Material to process:

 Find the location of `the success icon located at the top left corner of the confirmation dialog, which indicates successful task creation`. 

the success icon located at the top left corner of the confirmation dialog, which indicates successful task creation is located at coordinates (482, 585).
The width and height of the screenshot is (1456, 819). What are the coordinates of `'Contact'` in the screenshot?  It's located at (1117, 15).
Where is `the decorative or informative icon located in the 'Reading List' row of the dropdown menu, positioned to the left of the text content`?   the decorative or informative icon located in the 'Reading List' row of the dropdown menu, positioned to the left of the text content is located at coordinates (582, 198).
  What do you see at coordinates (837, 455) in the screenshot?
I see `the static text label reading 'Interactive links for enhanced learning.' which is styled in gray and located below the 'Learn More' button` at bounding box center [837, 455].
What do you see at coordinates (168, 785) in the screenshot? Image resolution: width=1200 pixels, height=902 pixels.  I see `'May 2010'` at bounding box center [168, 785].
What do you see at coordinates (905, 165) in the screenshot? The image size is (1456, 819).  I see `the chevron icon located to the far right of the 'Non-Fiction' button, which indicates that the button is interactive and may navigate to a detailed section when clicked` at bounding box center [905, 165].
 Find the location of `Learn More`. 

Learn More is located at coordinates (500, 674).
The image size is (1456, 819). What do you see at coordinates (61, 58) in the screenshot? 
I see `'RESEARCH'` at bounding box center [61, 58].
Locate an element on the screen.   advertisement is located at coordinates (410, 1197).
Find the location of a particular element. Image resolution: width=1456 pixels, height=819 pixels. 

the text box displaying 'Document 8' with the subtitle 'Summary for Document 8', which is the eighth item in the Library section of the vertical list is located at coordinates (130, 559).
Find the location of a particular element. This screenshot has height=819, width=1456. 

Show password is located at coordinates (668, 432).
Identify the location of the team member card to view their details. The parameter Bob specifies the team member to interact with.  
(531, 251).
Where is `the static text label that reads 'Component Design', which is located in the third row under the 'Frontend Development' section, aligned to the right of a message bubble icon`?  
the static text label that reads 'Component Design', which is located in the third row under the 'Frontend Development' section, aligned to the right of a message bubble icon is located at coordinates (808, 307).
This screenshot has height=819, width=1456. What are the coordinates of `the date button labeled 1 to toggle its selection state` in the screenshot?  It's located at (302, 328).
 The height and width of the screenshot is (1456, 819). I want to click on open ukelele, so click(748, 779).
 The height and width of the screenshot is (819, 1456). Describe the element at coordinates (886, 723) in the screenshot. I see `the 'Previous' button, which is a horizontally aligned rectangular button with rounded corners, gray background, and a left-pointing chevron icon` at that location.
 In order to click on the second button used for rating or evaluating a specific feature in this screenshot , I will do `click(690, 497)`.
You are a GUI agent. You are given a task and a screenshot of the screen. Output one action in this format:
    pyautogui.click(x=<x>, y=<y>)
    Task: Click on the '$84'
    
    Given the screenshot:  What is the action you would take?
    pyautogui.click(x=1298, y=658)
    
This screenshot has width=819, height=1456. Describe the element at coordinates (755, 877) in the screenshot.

What the task asks: Return the data verbatim, starting at the line containing "In order to" and ending at the last line of the data, with both ends included.

The output:
 In order to click on the second button used for rating or evaluating a specific feature in this screenshot , I will do `click(690, 497)`.
You are a GUI agent. You are given a task and a screenshot of the screen. Output one action in this format:
    pyautogui.click(x=<x>, y=<y>)
    Task: Click on the '$84'
    
    Given the screenshot:  What is the action you would take?
    pyautogui.click(x=1298, y=658)
    
This screenshot has width=819, height=1456. Describe the element at coordinates (755, 877) in the screenshot.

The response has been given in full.